Group C versus Group A: Normal-appearing crypts were found in 38% of the animals in Group C and 7% in Group A (p=0.044); inflammation was found in 28% of the animals in Group C and 86% in Group A (p<0.0001)
However, the most important feature was the complete absence of colitis-like lesions (p<0.019) and ACF with dysplasia (p<0.058) in group C as compared with group A (Figure 3).
Figure 3.
Group C versus Group A Colitis-like lesion was found in 29% (p<0.019) and ACF with dysplasia in 23% in Group A (p<0.058) None of these lesions were found in Group C
Group B versus group A
Comparing group B with group A, we observed that animals that were treated with synbiotics started after the second dose of the carcinogen had significantly more normal colonic crypts (p<0.044) and less inflammation (Figure 4).
Figure 4.
Group B versus Group A Normal mucosa was found in 23% of the animals in Group B and 7% in Group A (p<0.044) Inflammation was detected in 40% of the animals in Group B and in 86% in Group A (p<0.0001)
The percentage of colitis-like lesions and ACF with dysplasia in animals of group B was lower than those of the control group (p<0.019 and p<0.058, respectively) (Figure 5).
Figure 5.
Group B versus Group A Colitis-like lesions were detected in 5% of the animals in Group B and 29% in Group A (p<0.019).
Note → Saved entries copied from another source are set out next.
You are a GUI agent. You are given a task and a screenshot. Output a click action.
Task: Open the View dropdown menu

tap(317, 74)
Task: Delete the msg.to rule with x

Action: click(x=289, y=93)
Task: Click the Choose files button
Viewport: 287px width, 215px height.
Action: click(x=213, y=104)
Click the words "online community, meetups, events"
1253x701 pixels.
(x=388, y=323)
ACF with dysplasia was seen in 3% of the animals in Group B and 23% in Group A (p=0.058)
Group C versus group B
Comparing group C with group B, we found that animals that were treated with carcinogen and synbiotic from the beginning of the experiment had the least pathological features as compared to the animals that were treated with synbiotic administered after the second dose of the carcinogen. So, normal mucosa was found in 35% of the animals in group C and in 25% in group B (p=0.49). Inflammation was detected in 30% of the animals in group C and in 40% in group B (p=0.51) (Figure 6).
Figure 6.
Group C versus Group B Normal mucosa was found in 35% of the animals in Group C and in 25% in Group B (p=0.0044) Inflammation was detected in 30% of the animals in Group C and in 40% in Group B (p<0.0001)
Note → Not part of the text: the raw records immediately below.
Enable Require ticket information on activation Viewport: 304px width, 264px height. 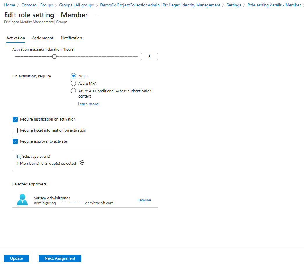point(15,130)
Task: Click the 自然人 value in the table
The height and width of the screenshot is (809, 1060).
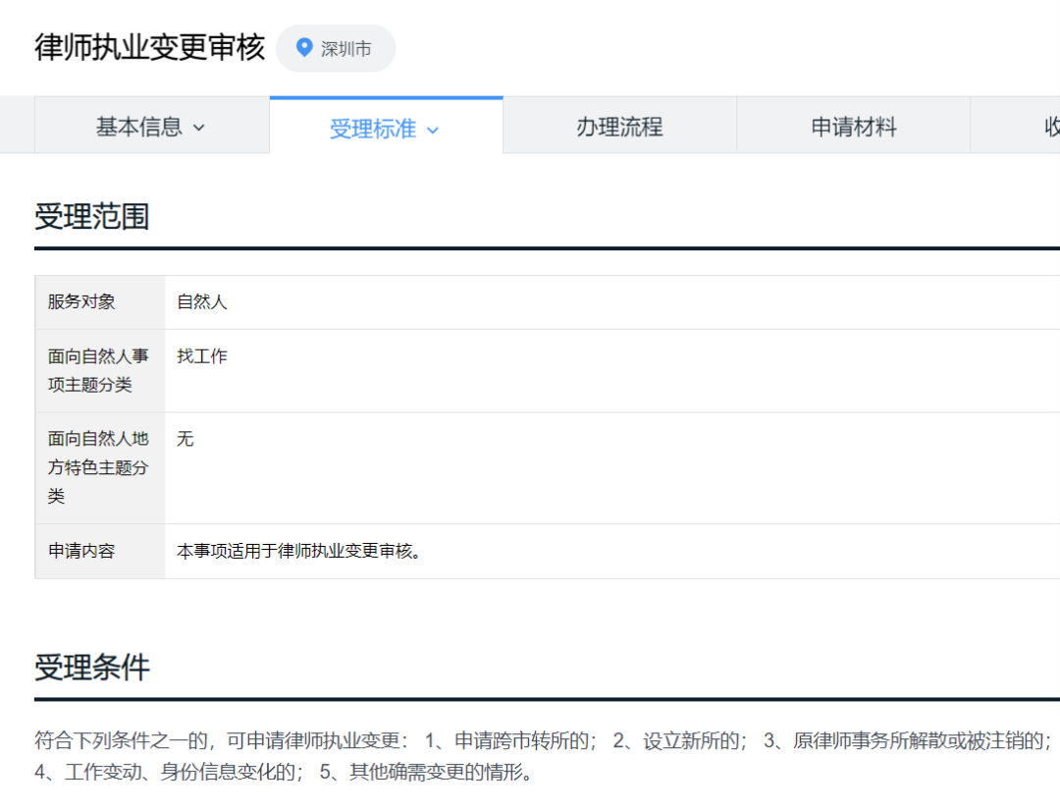Action: (x=202, y=302)
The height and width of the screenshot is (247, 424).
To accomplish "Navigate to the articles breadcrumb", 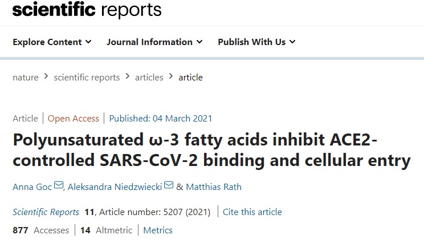I will click(x=149, y=77).
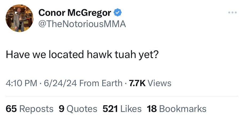
Task: Click the Conor McGregor display name
Action: click(75, 13)
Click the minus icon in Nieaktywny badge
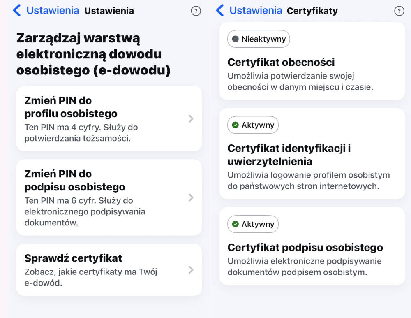Screen dimensions: 411x318 [x=235, y=39]
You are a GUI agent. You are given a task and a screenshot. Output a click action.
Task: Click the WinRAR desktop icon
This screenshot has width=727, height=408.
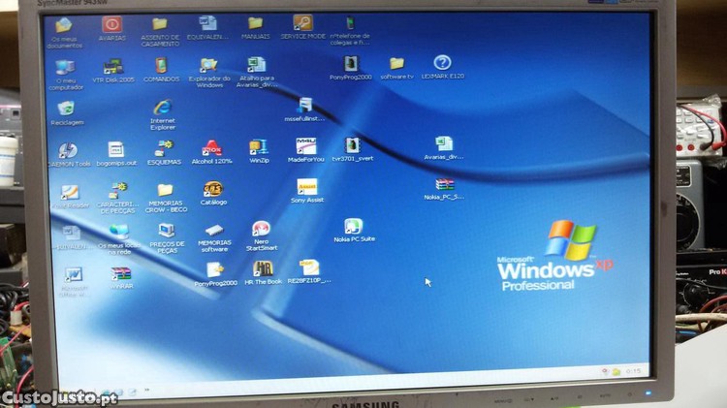point(120,274)
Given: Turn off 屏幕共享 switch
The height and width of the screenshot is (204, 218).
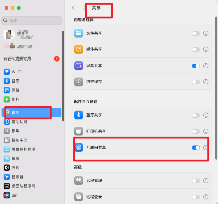Looking at the screenshot, I should (x=196, y=66).
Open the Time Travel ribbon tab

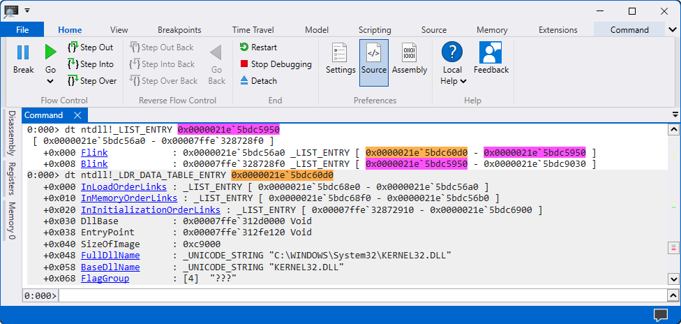point(253,30)
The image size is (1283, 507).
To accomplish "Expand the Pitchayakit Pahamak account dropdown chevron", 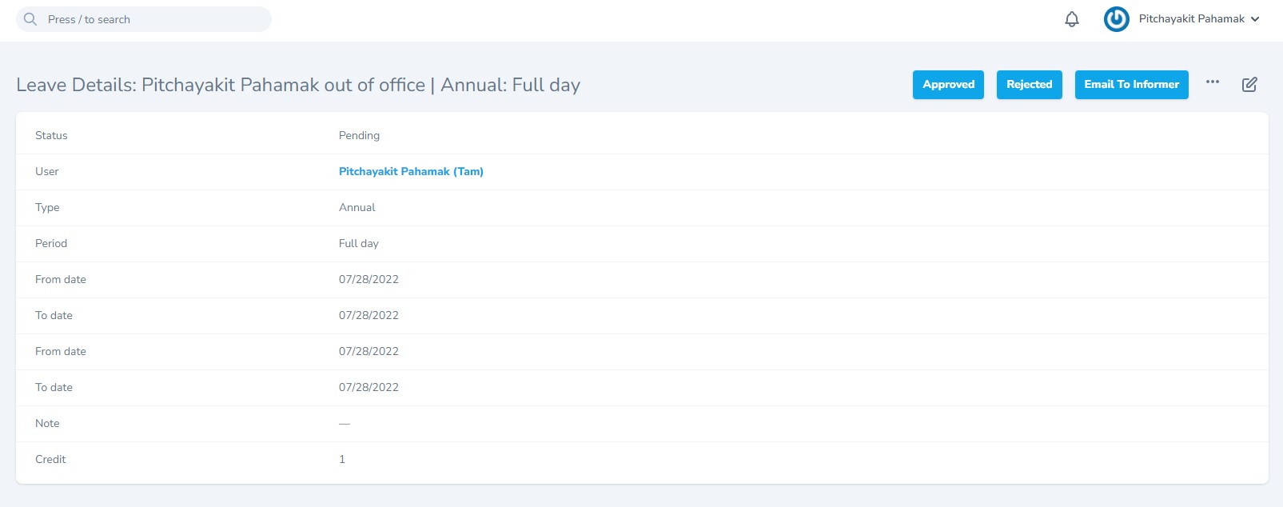I will [1255, 19].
Colitis-like lesions and ACF dysplasia were detected in 5% of the animals in group B. There was no such observation in group C (Figure 7).
Figure 7.
Group C versus Group B: Colitis-like lesions were detected in 5% and ACF dysplasia in 5% of the animals in Group B There was no such observation in Group C
Other histological features
Other histological features recognized were vasculitis and ACF with hyperplasia, but the occurrence these lesions were not statistically significant. Figures 8–11 show some characteristic lesions observed in the three groups of animals.
Figure 8.
Abnormally large crypts with dilated or slit-like opening (long arrow), architectural distortion, and abnormal cytologic features such as hyperchromasia and increased nuclear to cytoplasmic ratio (short arrows); HE stain; 100×
Figure 9.
Slit-like opening of large abnormal crypts that shows cell stratification, nuclear enlargement, and increased nuclear-to-cytoplasmic ratio (thick arrows) in comparison with normal crypts (thin arrows)
Figure 10.
Abnormal crypts with architectural distortion consists of cells that shows nuclear enlargement, hyperchromasia, and increased nuclear-to-cytoplasmic ratio (long arrow) in comparison with normal crypts (short arrows)
Figure 11.
Colitis-like lesion: active changes consist of inflammatory infiltration by neutrophils, plasma cells, and crypt abscesses (neutrophils in gland lumen/arrow)
DISCUSSION
The small number of animals, the different time periods of carcinogen and symbiotic administration in groups B and C, and the fact that the present study gives no data for comparing the effect of prebiotics and probiotics alone with the combination symbiotic treatment on colonic histological architecture are some of the limitations of this study.
It has been suggested that consumption of prebiotics, such as FOS or fructans, and probiotics, such as Lactobacilli or Bifidobacteria, has been associated with reduced incidence of tumors and precancerous lesions in experimental colon cancer in rats, and combination treatment with pre -and probiotics (the so-called synbiotics) may have a synergistic effect in reducing precancerous lesions in the colon (3–19). In the present study, we investigated the influence of a synbiotic regime on experimental colon cancer by administering a mixture comprising a large number of probiotics with a prebiotic, as there are very few data available in the relevant literature.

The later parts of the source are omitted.